TASK: Below, find the part that starts with the line containing "Where should I" and ends with the line containing "The height and". Write out that part word for word, both of those lines included, and leave out the pictures.

● ● ● ● ● ● ●

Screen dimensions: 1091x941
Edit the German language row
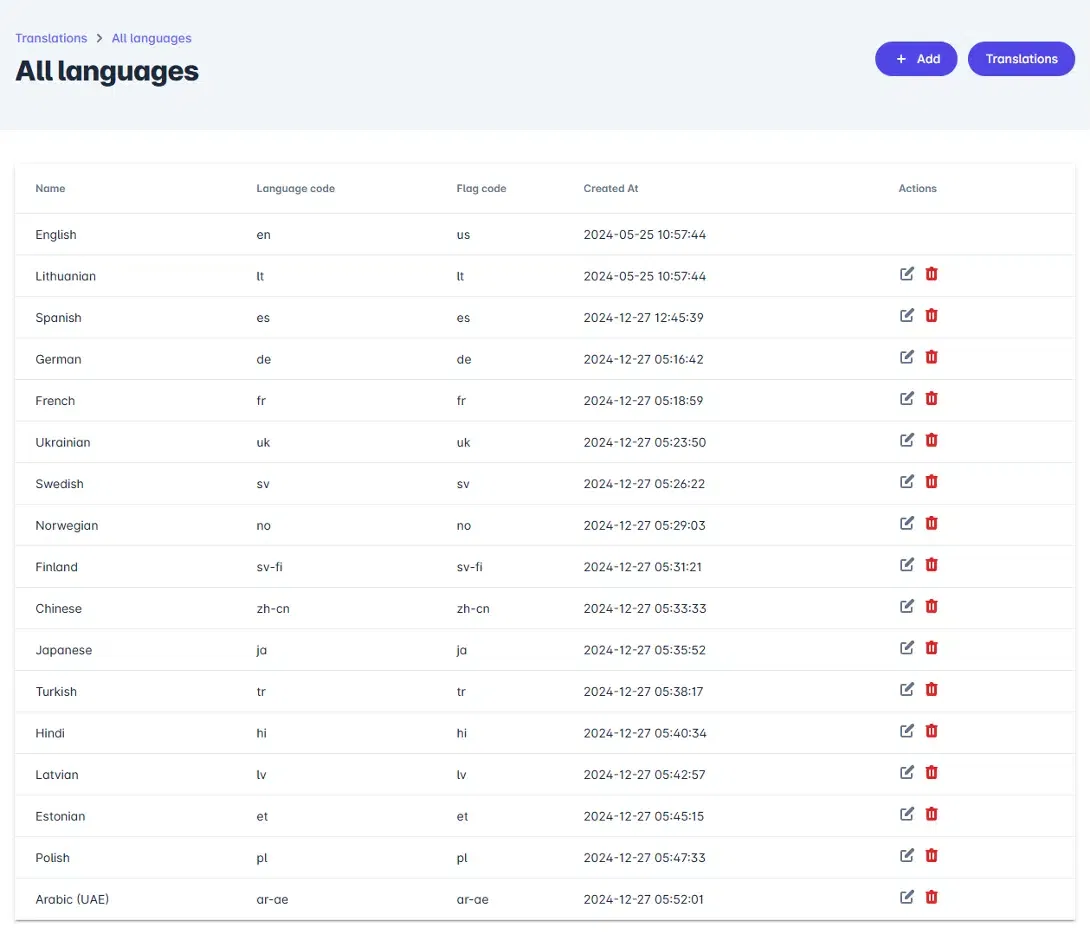(907, 357)
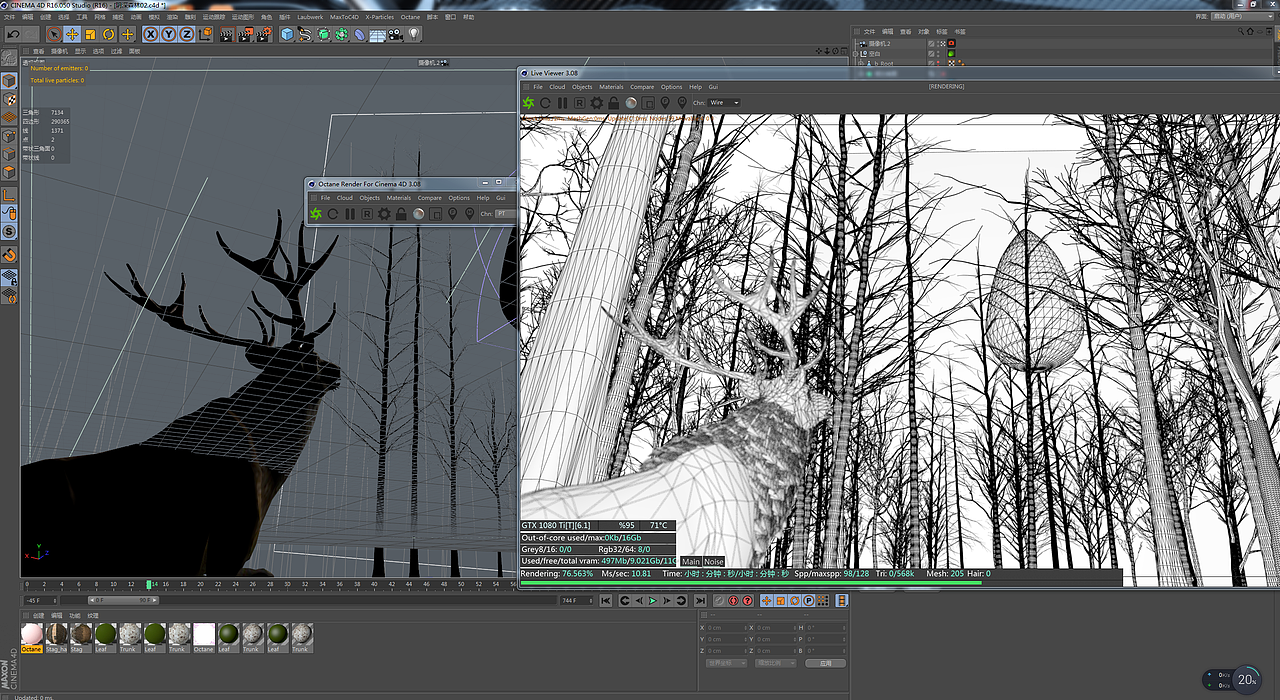The image size is (1280, 700).
Task: Click the picture-in-picture icon in Octane toolbar
Action: [x=433, y=213]
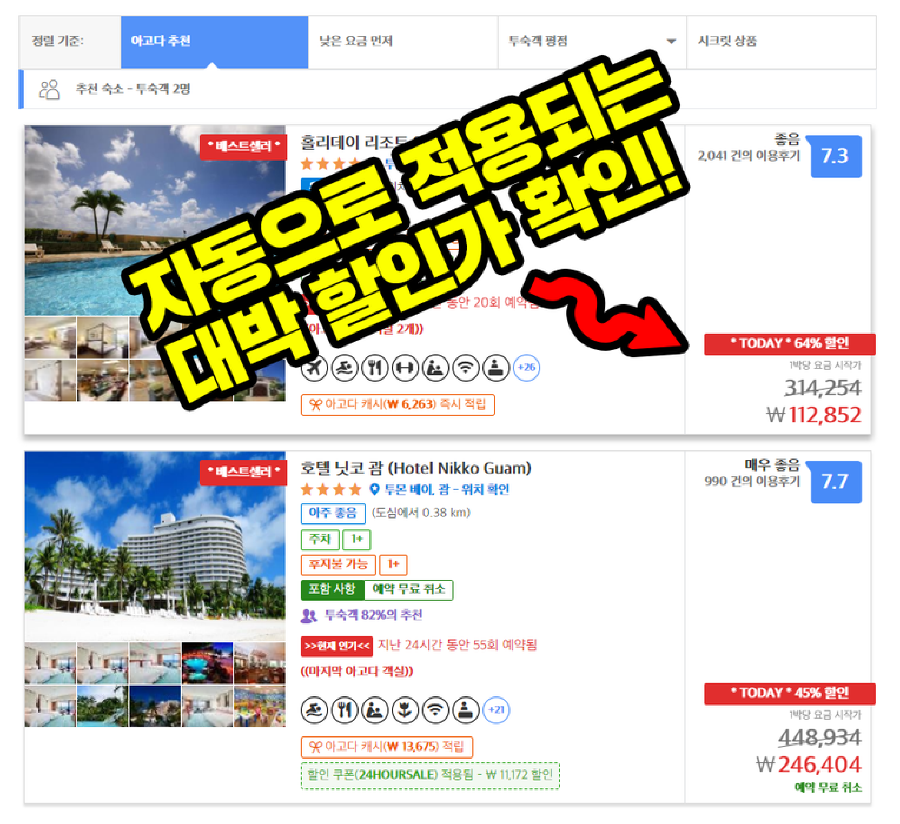Click the restaurant fork-and-knife icon on Hotel Nikko

(344, 710)
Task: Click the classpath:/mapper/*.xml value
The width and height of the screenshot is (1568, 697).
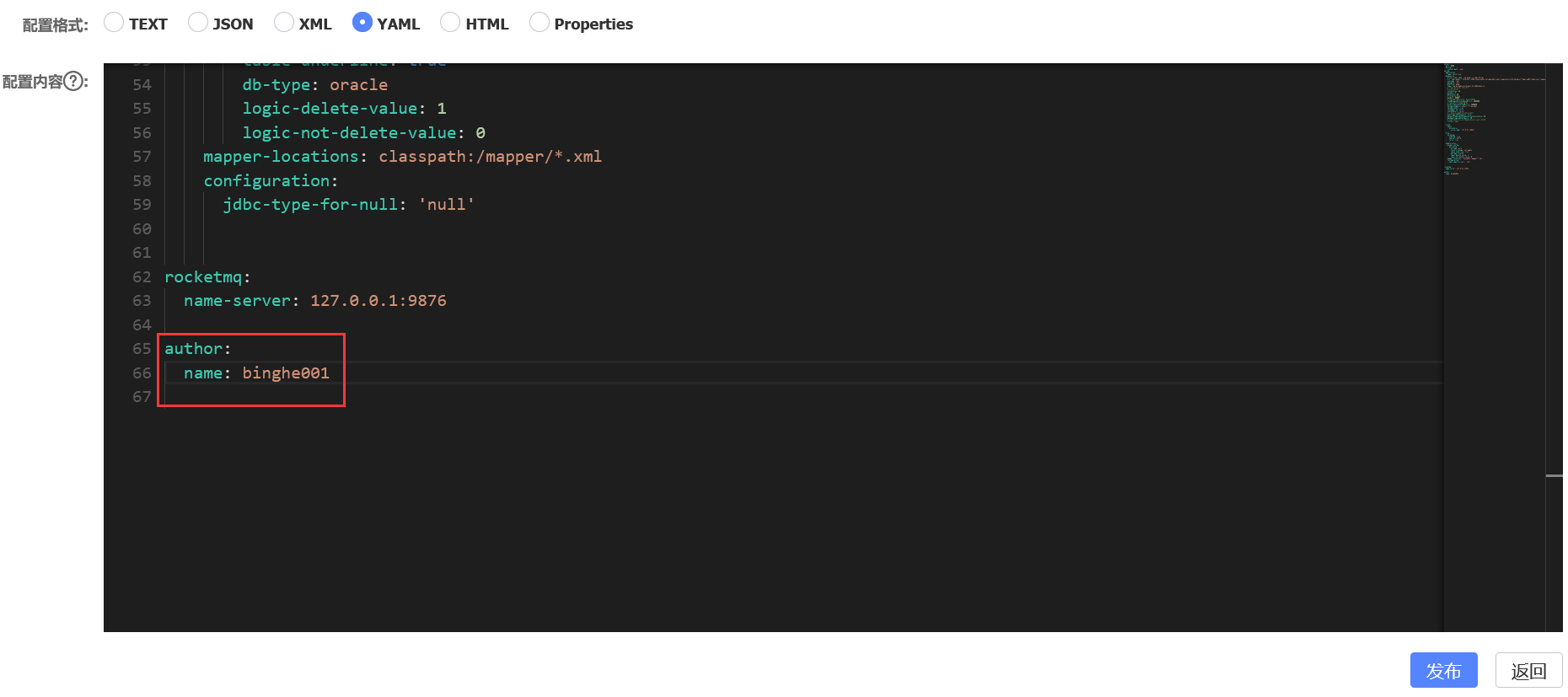Action: [x=490, y=157]
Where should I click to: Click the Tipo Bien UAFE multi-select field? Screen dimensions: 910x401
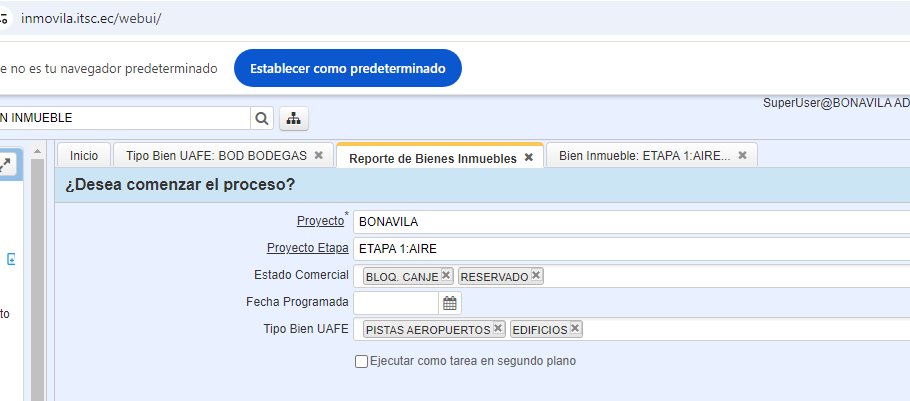(x=740, y=329)
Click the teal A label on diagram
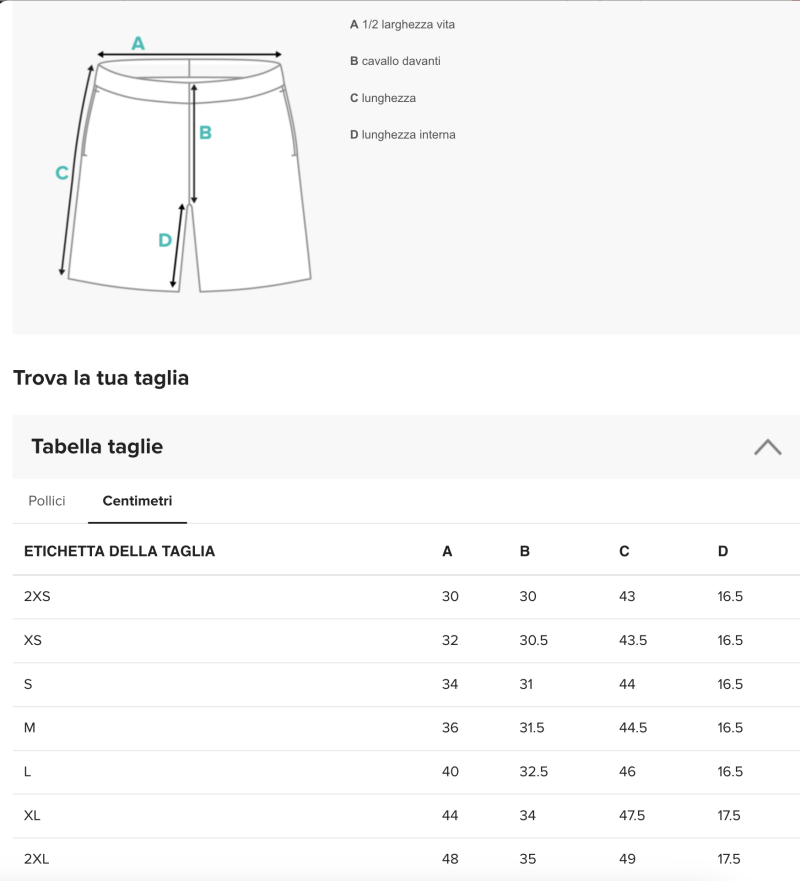The height and width of the screenshot is (881, 800). tap(138, 43)
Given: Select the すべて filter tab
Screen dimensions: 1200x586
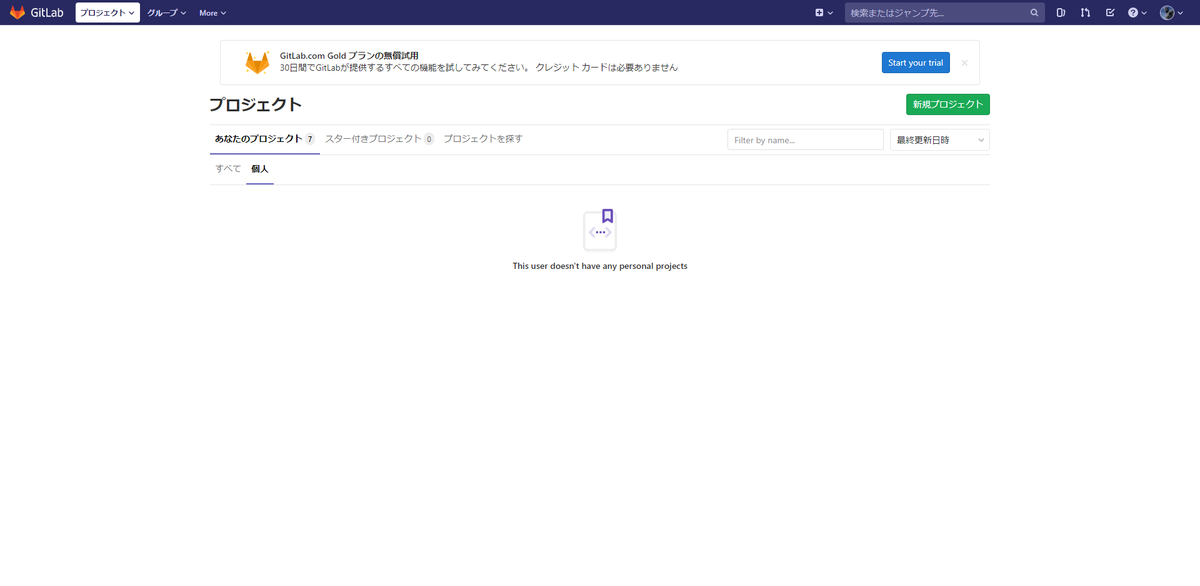Looking at the screenshot, I should (226, 168).
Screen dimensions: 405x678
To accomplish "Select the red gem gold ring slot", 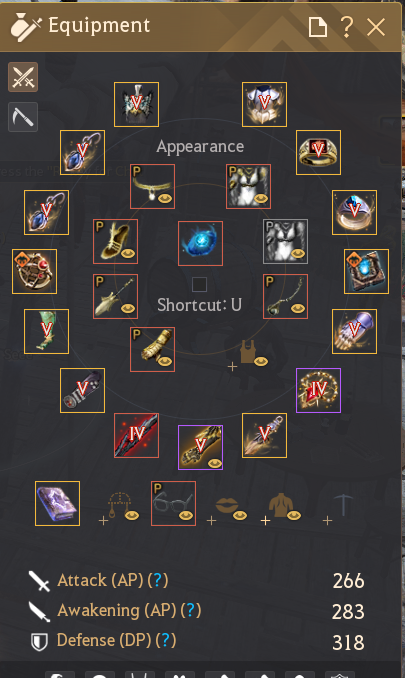I will (x=318, y=152).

● ● ● ● ● ● ●

TASK ANSWER:
Where should I click to: Click the Tipo Bien UAFE multi-select field? Screen dimensions: 910x401
(x=740, y=329)
Click the teal A label on diagram
The height and width of the screenshot is (881, 800). tap(138, 43)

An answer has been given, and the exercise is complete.